Leaving pictures aside, set down each line exactly, from the first line of the data to the line with "Foto: Autor y licencia (117, 2028)", both included.
───── Extracted material
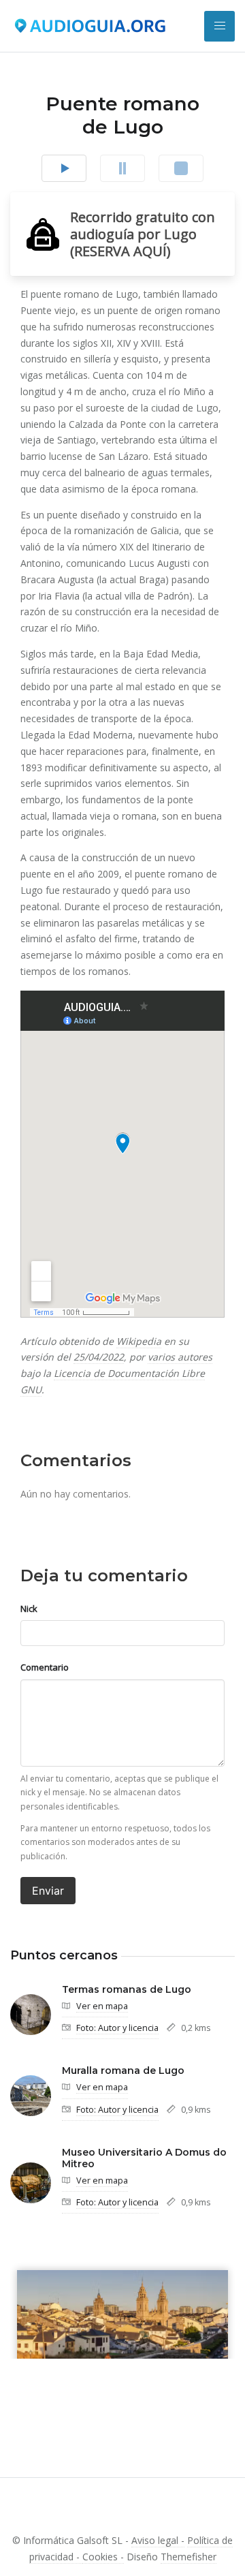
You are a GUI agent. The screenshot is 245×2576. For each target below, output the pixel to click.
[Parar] (181, 168)
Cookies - (103, 2556)
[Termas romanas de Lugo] (30, 2014)
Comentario (44, 1667)
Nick (28, 1608)
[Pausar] (122, 168)
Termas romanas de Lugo (126, 1989)
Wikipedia (138, 1341)
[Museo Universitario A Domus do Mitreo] (30, 2182)
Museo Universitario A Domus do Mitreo (144, 2158)
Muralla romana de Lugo (123, 2070)
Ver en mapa (102, 2006)
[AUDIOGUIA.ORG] (89, 26)
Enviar (48, 1890)
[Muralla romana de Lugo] (30, 2095)
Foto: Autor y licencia (117, 2028)
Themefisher (188, 2556)
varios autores (180, 1356)
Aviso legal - (157, 2540)
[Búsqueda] (219, 26)
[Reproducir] (64, 168)
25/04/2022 (99, 1356)
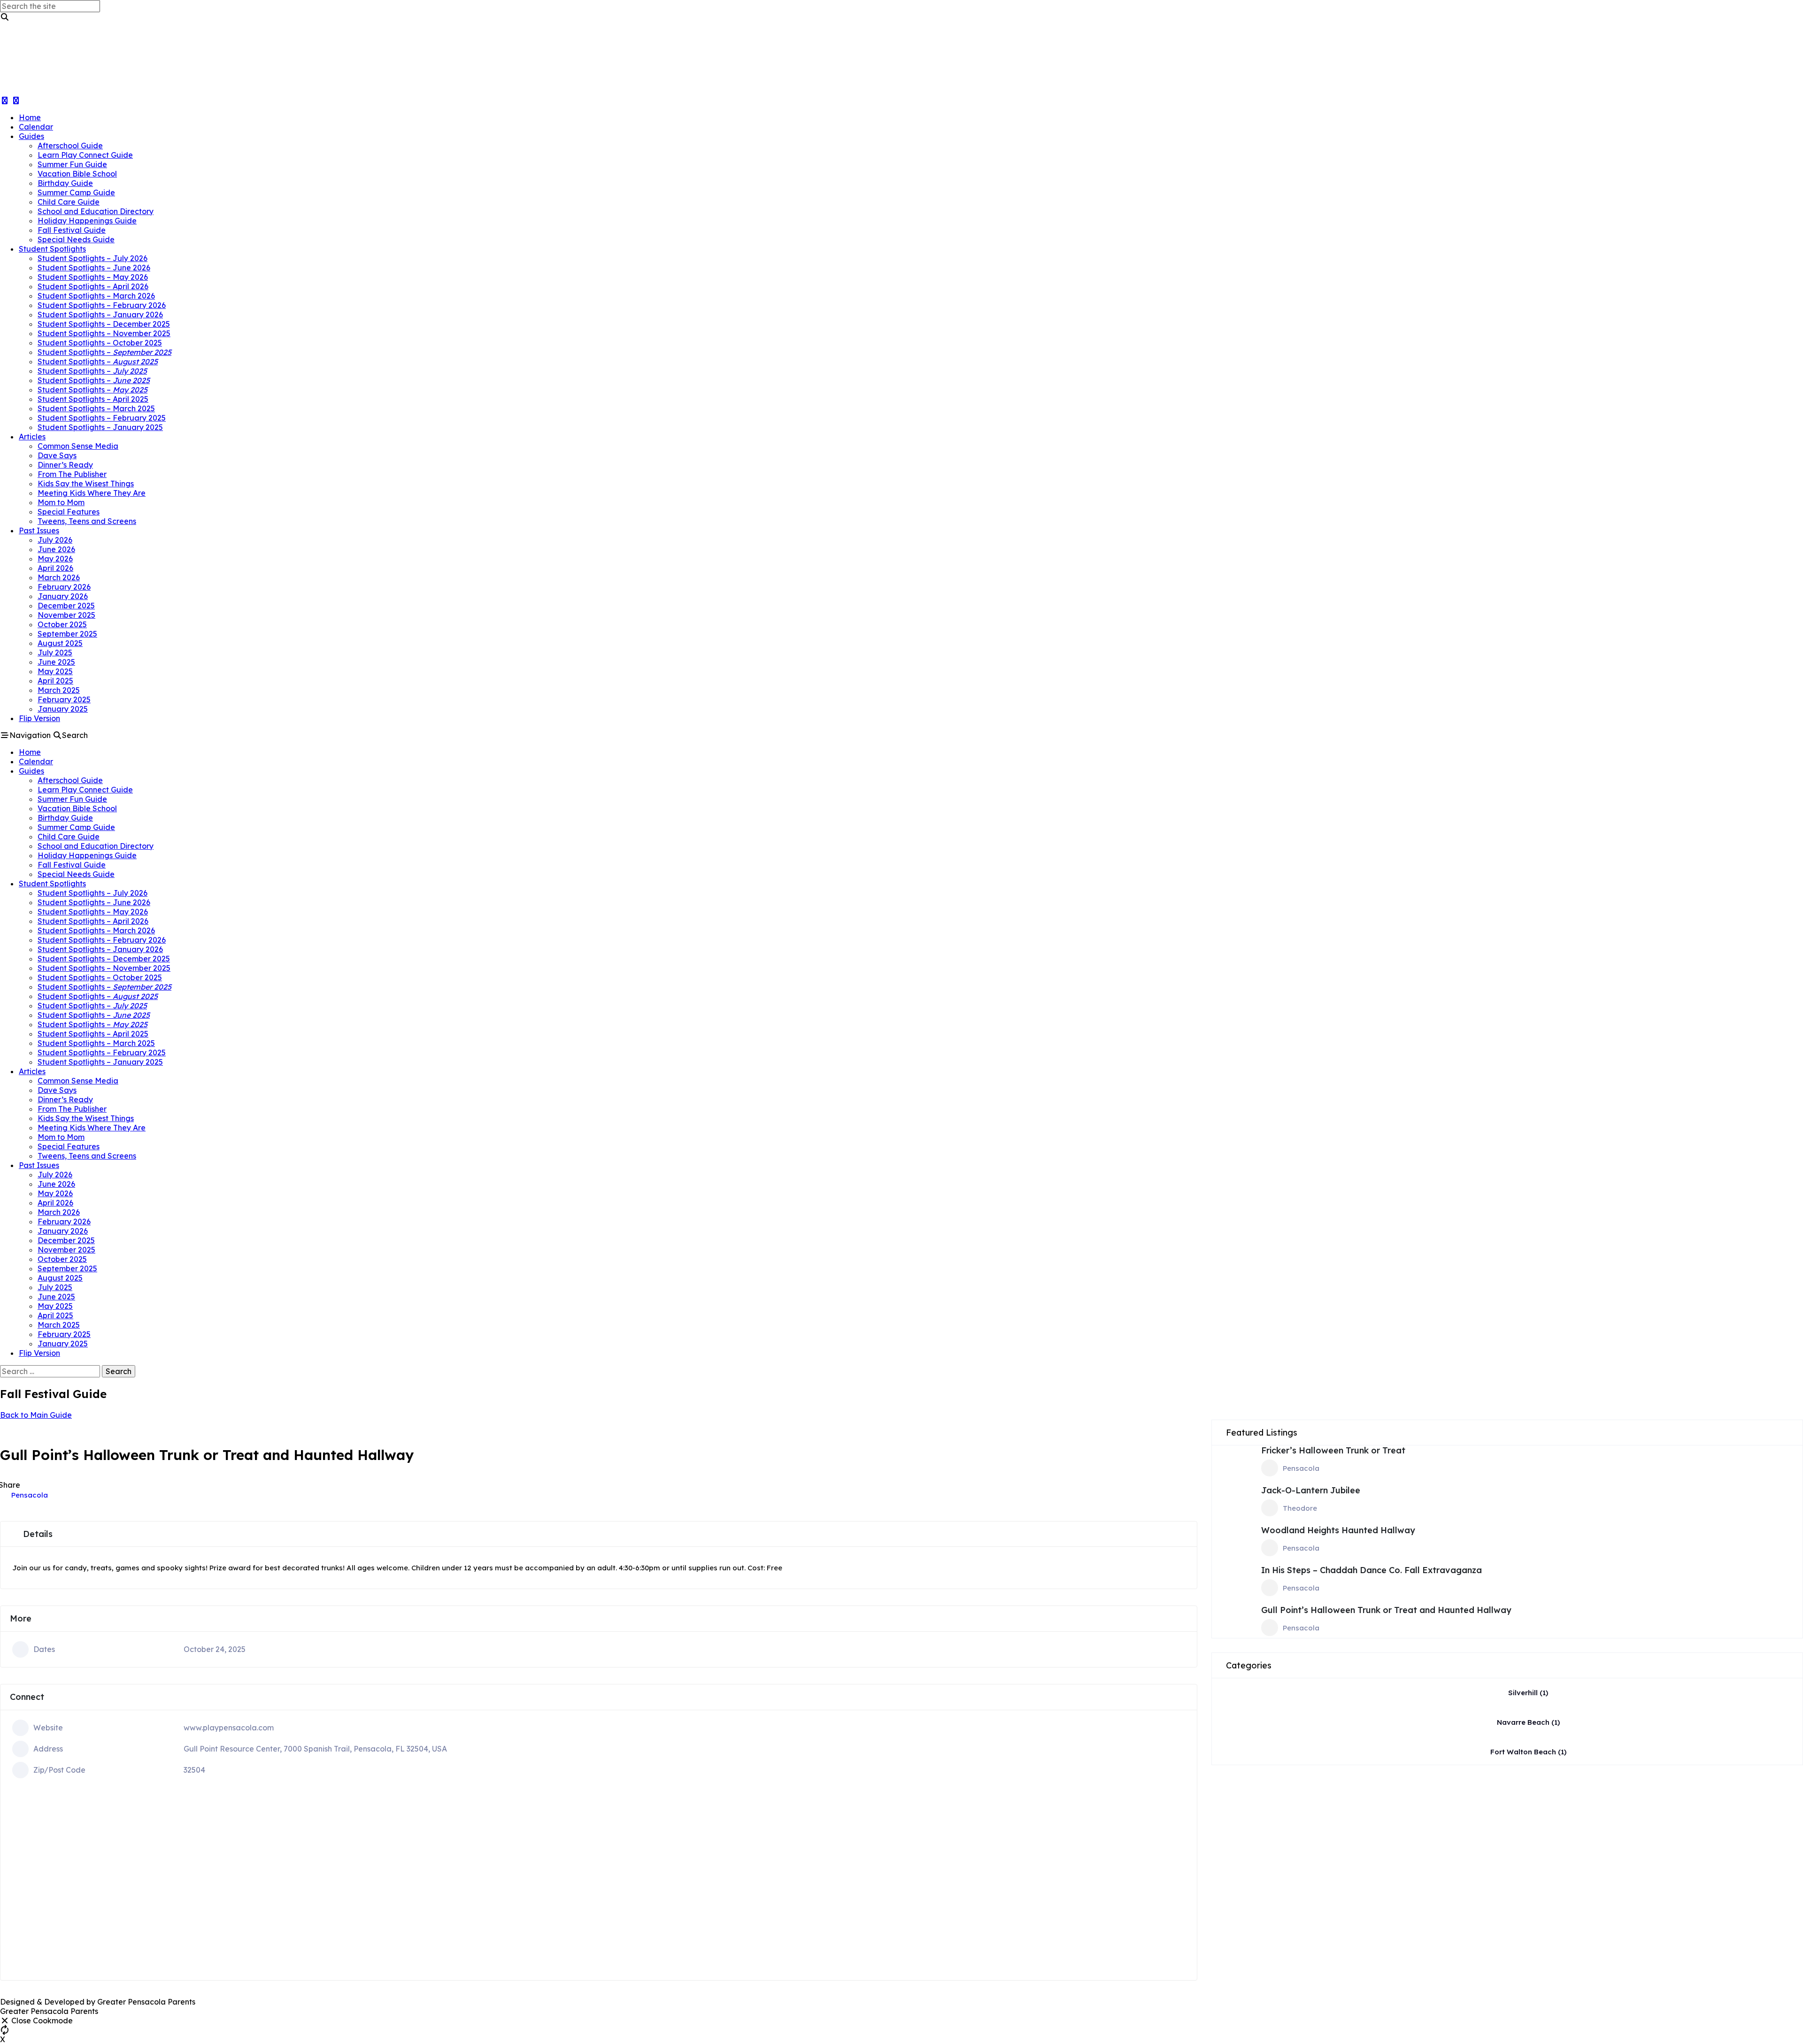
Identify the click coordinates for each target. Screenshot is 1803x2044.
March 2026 (59, 577)
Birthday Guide (65, 183)
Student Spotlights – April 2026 (93, 286)
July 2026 (55, 540)
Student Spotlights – (104, 352)
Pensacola (29, 1495)
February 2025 (64, 699)
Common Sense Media (78, 446)
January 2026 (63, 596)
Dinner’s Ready (65, 464)
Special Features (69, 511)
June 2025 (56, 662)
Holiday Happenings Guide (87, 220)
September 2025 (67, 633)
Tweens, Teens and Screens (87, 521)
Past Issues (39, 530)
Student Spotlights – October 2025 (100, 342)
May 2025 (55, 671)
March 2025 (59, 690)
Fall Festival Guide (72, 230)
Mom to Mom (61, 502)
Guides (31, 136)
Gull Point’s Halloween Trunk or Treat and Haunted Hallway (1386, 1610)
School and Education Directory (96, 211)
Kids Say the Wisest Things (86, 483)
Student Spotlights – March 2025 (96, 408)
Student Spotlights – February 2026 (102, 305)
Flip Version (39, 718)
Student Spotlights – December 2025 (104, 324)
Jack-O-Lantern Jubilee (1310, 1490)
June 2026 (56, 549)
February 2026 (64, 587)
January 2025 (63, 709)
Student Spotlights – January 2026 (100, 314)
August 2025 (60, 643)
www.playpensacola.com (229, 1727)
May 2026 (55, 558)
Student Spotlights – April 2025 (93, 399)
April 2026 (55, 568)
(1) (1528, 1692)
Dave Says (57, 455)
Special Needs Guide (76, 239)
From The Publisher (72, 474)
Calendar (36, 126)
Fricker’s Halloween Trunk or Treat (1333, 1450)
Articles (32, 436)
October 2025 (62, 624)
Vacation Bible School (77, 173)
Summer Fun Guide (72, 164)
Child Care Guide (69, 202)
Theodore (1300, 1508)
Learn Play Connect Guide (85, 155)
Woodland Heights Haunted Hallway (1338, 1530)
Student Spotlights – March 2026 (96, 295)
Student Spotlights (52, 249)
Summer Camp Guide (76, 192)
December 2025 (66, 605)
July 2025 (55, 652)
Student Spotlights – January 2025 (100, 427)
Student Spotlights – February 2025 (102, 418)
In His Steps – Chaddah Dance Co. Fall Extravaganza (1371, 1570)
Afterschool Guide (70, 145)
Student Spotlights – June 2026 (94, 267)
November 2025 (66, 615)
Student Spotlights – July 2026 (92, 258)
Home (30, 117)
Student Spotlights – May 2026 (93, 277)
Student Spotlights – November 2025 (104, 333)
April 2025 (55, 680)
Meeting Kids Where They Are (92, 493)
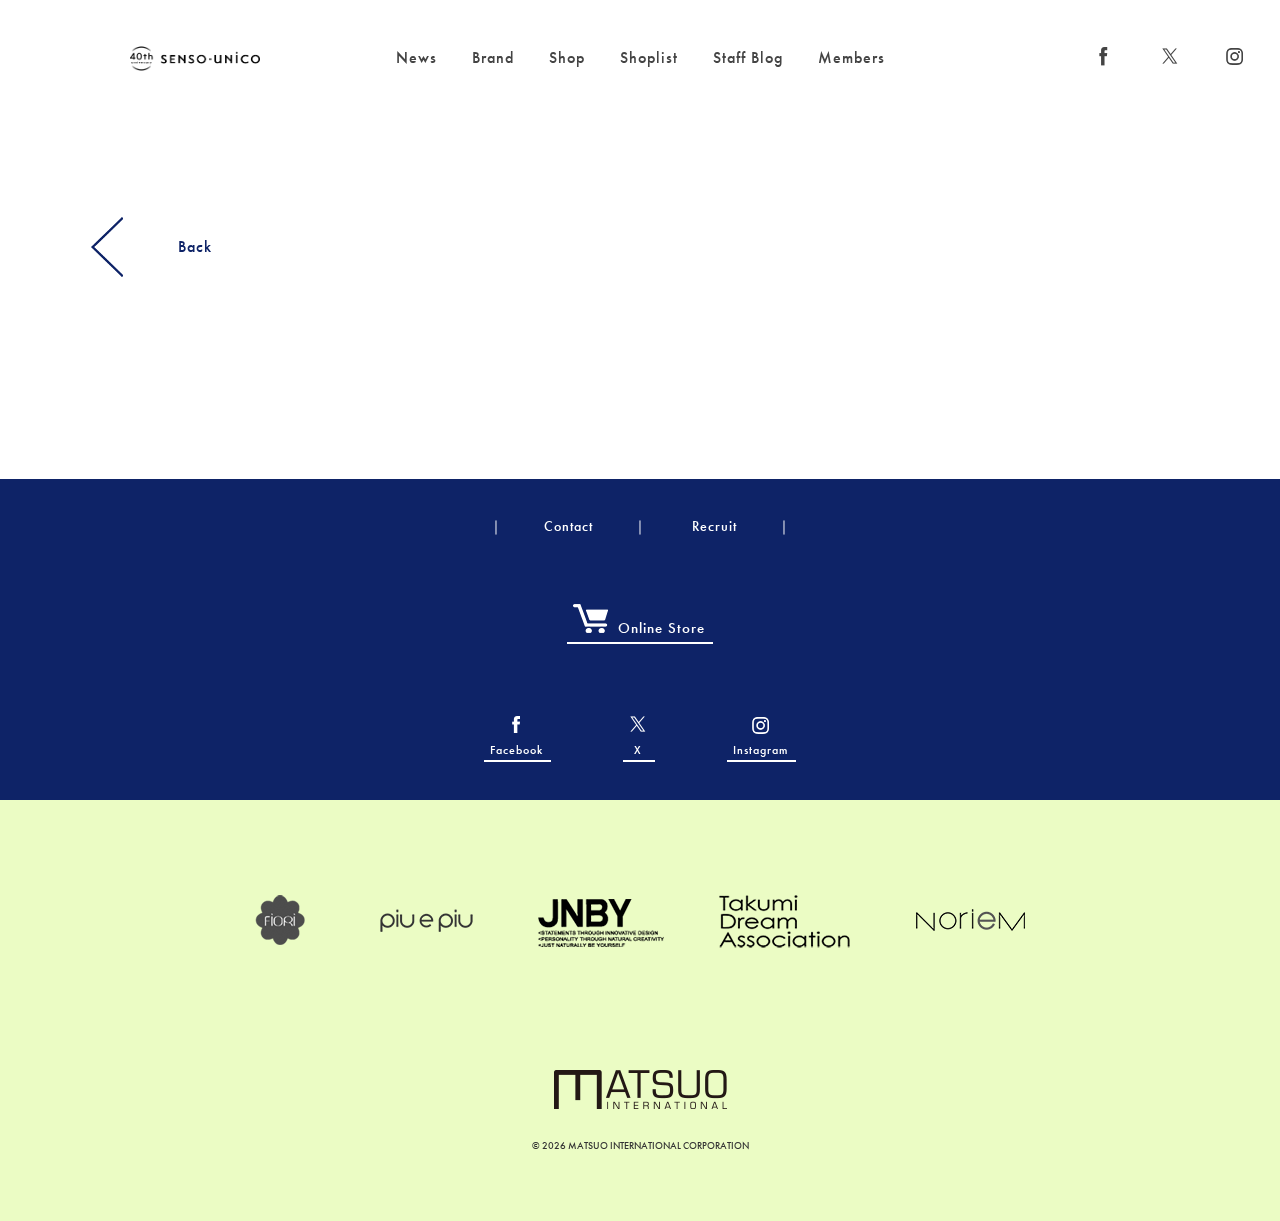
──────────
- [Exercise result]:
You are a GUI agent. The screenshot is 245×2576. For each target below, output the pixel to click.
[Parar] (181, 168)
Cookies - (103, 2556)
[Termas romanas de Lugo] (30, 2014)
Comentario (44, 1667)
Nick (28, 1608)
[Pausar] (122, 168)
Termas romanas de Lugo (126, 1989)
Wikipedia (138, 1341)
[Museo Universitario A Domus do Mitreo] (30, 2182)
Museo Universitario A Domus do Mitreo (144, 2158)
Muralla romana de Lugo (123, 2070)
Ver en mapa (102, 2006)
[AUDIOGUIA.ORG] (89, 26)
Enviar (48, 1890)
[Muralla romana de Lugo] (30, 2095)
Foto: Autor y licencia (117, 2028)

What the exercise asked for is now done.